Approximately 92 percent and 91 percent of our total revenues for the twelve months ended December 31, 2019 and 2018, respectively, are attributable to arranging for the transportation of our customers’ freight for which we transfer control and satisfy our performance obligation over the requisite transit period. A days in transit output method is used to measure the progress of our performance as of the reporting date. We determine the transit period based upon the departure date and the delivery date, which may be estimated if delivery has not occurred as of the reporting date. Determining the transit period and how much of it has been completed as of the reporting date may require management to make judgments that affect the timing of revenue recognized. We have determined that revenue recognition over the transit period provides a faithful depiction of the transfer of goods and services to our customer as our obligation is performed over the transit period.
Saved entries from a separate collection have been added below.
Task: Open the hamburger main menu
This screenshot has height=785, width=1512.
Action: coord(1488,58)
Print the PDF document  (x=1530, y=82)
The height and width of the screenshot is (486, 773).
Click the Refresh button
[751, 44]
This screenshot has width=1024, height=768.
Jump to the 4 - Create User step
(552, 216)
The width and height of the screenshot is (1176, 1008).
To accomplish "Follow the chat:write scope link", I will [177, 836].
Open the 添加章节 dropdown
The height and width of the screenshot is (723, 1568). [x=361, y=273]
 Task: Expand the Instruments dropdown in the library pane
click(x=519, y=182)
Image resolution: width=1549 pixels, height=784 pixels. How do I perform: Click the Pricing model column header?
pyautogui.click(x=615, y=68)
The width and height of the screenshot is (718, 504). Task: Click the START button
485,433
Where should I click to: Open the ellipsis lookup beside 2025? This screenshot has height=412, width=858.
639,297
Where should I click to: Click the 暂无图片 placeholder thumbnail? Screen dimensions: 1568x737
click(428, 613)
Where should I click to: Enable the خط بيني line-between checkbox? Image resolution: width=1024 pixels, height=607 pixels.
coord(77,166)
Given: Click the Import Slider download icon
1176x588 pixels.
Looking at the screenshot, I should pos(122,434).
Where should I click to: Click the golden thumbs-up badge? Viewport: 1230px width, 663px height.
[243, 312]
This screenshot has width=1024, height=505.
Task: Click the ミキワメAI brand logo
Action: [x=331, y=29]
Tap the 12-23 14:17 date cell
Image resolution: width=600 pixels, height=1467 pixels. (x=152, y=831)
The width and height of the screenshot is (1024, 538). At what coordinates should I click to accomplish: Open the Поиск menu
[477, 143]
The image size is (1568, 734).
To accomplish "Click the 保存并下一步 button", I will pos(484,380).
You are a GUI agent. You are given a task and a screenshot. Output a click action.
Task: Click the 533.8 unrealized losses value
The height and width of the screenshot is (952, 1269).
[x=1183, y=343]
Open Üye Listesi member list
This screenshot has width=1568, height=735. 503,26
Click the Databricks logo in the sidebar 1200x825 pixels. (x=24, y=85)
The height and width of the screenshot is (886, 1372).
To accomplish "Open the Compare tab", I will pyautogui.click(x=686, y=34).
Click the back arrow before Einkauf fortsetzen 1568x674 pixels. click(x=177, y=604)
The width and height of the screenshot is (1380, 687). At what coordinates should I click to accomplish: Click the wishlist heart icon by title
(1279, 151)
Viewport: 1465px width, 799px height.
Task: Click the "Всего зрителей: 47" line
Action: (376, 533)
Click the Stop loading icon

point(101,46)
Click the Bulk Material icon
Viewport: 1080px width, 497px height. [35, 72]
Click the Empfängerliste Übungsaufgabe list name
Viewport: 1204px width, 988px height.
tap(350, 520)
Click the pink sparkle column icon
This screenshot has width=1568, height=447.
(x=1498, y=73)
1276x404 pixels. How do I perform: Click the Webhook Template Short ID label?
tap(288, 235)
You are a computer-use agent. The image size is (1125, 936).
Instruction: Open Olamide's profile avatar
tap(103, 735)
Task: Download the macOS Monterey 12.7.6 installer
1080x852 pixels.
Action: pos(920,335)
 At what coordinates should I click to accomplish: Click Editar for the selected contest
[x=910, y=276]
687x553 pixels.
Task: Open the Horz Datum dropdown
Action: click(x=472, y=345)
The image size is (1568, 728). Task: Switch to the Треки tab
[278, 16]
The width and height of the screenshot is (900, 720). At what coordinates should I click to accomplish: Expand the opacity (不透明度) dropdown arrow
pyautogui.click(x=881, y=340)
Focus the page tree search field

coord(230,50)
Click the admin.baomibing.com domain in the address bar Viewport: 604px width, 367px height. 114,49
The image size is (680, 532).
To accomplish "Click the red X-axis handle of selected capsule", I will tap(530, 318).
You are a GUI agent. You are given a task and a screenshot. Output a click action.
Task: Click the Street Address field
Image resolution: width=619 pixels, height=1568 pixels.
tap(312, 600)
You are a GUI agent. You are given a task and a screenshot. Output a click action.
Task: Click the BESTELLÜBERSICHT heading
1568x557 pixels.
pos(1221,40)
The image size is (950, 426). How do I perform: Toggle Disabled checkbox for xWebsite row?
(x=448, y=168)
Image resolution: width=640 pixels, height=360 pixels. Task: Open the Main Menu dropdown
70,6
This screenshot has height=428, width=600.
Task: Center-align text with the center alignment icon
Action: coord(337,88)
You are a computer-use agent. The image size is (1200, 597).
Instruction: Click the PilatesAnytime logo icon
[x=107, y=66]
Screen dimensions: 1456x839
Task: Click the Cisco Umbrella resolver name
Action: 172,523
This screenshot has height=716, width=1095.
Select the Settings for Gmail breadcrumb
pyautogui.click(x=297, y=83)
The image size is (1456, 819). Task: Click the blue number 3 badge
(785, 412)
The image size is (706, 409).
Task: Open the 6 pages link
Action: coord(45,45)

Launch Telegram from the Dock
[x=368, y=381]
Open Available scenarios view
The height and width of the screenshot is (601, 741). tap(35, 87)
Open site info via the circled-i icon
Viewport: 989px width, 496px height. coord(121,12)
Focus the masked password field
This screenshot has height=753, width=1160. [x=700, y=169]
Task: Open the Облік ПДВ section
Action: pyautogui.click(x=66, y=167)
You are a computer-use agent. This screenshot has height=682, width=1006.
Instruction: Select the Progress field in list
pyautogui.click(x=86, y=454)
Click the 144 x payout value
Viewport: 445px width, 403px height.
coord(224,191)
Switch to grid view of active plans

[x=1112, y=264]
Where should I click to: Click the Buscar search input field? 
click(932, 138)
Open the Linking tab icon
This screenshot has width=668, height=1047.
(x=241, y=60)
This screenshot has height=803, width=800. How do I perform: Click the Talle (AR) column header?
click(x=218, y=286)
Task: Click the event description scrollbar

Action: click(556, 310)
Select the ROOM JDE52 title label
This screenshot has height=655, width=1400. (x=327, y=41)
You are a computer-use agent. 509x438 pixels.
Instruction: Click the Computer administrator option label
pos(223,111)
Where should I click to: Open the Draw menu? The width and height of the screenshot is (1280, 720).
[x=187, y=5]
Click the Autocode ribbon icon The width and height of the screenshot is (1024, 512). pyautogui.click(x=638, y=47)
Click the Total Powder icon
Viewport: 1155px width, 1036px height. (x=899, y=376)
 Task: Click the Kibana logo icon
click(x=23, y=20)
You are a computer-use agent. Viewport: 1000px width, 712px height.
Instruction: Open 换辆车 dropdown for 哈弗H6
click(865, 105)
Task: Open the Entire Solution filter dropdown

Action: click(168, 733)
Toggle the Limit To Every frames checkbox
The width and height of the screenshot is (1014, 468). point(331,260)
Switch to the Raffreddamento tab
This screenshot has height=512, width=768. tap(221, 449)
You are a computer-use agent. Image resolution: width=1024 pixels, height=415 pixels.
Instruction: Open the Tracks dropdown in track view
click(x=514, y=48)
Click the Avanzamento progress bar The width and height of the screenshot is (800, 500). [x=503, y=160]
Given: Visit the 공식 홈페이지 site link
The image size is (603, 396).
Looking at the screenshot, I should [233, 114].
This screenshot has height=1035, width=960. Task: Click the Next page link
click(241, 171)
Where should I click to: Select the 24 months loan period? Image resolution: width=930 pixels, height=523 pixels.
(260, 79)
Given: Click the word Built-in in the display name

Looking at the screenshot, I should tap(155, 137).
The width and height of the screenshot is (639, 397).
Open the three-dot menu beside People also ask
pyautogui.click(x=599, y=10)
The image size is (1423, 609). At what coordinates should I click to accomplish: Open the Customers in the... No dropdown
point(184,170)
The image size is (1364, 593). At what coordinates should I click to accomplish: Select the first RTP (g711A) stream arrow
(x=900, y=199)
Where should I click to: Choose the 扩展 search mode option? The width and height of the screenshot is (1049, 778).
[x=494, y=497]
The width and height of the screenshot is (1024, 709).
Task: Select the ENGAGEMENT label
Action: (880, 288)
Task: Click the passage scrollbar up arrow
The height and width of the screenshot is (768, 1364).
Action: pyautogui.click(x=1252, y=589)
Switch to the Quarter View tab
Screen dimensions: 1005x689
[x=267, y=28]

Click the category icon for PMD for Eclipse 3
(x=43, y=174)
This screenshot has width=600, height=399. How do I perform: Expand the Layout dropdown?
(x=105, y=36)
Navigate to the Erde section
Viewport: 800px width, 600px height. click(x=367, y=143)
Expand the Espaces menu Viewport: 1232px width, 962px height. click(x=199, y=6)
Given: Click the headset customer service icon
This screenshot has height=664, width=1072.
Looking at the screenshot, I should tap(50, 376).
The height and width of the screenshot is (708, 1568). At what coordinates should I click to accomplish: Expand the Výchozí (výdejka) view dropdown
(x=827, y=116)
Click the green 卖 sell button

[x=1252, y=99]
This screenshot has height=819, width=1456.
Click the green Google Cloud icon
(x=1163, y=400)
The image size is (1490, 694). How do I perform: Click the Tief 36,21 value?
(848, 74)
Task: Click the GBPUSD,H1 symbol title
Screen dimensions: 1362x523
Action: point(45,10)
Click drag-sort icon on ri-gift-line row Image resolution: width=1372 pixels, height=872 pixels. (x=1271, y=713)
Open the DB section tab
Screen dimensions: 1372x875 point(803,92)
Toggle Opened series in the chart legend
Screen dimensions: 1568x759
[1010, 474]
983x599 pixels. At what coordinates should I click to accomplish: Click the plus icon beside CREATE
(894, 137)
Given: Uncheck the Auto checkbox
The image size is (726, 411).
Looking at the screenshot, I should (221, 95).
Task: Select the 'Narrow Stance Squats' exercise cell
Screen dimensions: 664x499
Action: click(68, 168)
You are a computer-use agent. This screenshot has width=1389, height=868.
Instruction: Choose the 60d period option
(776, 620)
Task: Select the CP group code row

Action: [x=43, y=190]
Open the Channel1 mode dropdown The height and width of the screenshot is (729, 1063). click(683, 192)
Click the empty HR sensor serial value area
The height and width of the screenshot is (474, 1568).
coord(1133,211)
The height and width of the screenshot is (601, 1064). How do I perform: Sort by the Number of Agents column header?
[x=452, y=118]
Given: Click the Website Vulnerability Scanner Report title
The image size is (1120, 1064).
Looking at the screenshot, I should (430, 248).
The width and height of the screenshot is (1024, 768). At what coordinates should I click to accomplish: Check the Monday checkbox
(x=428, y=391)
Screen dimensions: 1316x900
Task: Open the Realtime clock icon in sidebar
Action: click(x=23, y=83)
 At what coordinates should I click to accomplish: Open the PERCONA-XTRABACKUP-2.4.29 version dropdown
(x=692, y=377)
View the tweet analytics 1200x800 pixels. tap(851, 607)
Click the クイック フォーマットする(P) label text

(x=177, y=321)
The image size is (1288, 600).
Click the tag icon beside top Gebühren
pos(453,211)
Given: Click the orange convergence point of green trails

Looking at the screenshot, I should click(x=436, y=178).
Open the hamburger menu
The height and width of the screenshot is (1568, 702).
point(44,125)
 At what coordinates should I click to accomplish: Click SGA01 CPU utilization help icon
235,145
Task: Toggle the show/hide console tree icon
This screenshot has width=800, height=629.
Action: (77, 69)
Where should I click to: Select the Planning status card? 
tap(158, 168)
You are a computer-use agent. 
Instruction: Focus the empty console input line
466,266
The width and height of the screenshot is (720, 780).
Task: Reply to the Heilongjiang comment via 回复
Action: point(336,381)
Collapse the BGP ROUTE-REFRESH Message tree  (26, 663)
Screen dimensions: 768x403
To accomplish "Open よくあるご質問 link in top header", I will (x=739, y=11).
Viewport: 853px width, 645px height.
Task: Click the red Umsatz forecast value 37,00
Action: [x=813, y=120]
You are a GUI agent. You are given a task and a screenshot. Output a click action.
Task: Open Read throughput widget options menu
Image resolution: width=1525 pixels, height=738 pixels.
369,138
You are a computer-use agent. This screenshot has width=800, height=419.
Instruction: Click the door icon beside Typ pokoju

The transaction price for our performance obligation under these arrangements is generally fixed and readily determinable upon contract inception and is not contingent upon the occurrence or non-occurrence of another event.
Approximately six percent and seven percent of our total revenues for the twelve months ended December 31, 2019 and 2018, respectively, are attributable to buying, selling, and/or marketing of produce including fresh fruits, vegetables, and other value-added perishable items. Total revenues for these transactions are recognized at a point in time upon completion of our performance obligation, which is generally when the produce is received by our customer. The transaction price for our performance obligation under these arrangements is generally fixed and readily determinable upon contract inception and is not contingent upon the occurrence or non-occurrence of another event.
Approximately two percent of our total revenues for the twelve months ended December 31, 2019 and 2018, respectively, are attributable to value-added logistics services, such as customs brokerage, fee-based managed services, warehousing services, small parcel, and supply chain consulting and optimization services. Total revenues for these services are recognized over time as we complete our performance obligation. Transaction price is determined and allocated to these performance obligations at their fixed fee or agreed upon rate multiplied by their associated measure of progress, which may be transactional volumes, labor hours, or time elapsed.
Practical Expedients - Upon the adoption of ASU 2014-09, we have determined that we qualify for certain practical expedients to facilitate the adoption of the standard. We have elected to expense incremental costs of obtaining customer contracts (i.e., sales commissions) due to the short duration of our arrangements as the amortization period of such amounts is expected to be less than one year. These amounts are included within personnel expenses in our consolidated statements of operations and comprehensive income. In addition, we do not disclose the aggregate amount of transaction price allocated to performance obligations that are unsatisfied as of the end of the period, as our contracts have an expected length of one year or less. Finally, for certain of our performance obligations such as fee-based managed services, supply chain consulting and optimization services, and warehousing services, we have recognized revenue in the amount for which we have the right to invoice our customer as we have determined this amount corresponds directly with the value provided to the customer for our performance completed to date.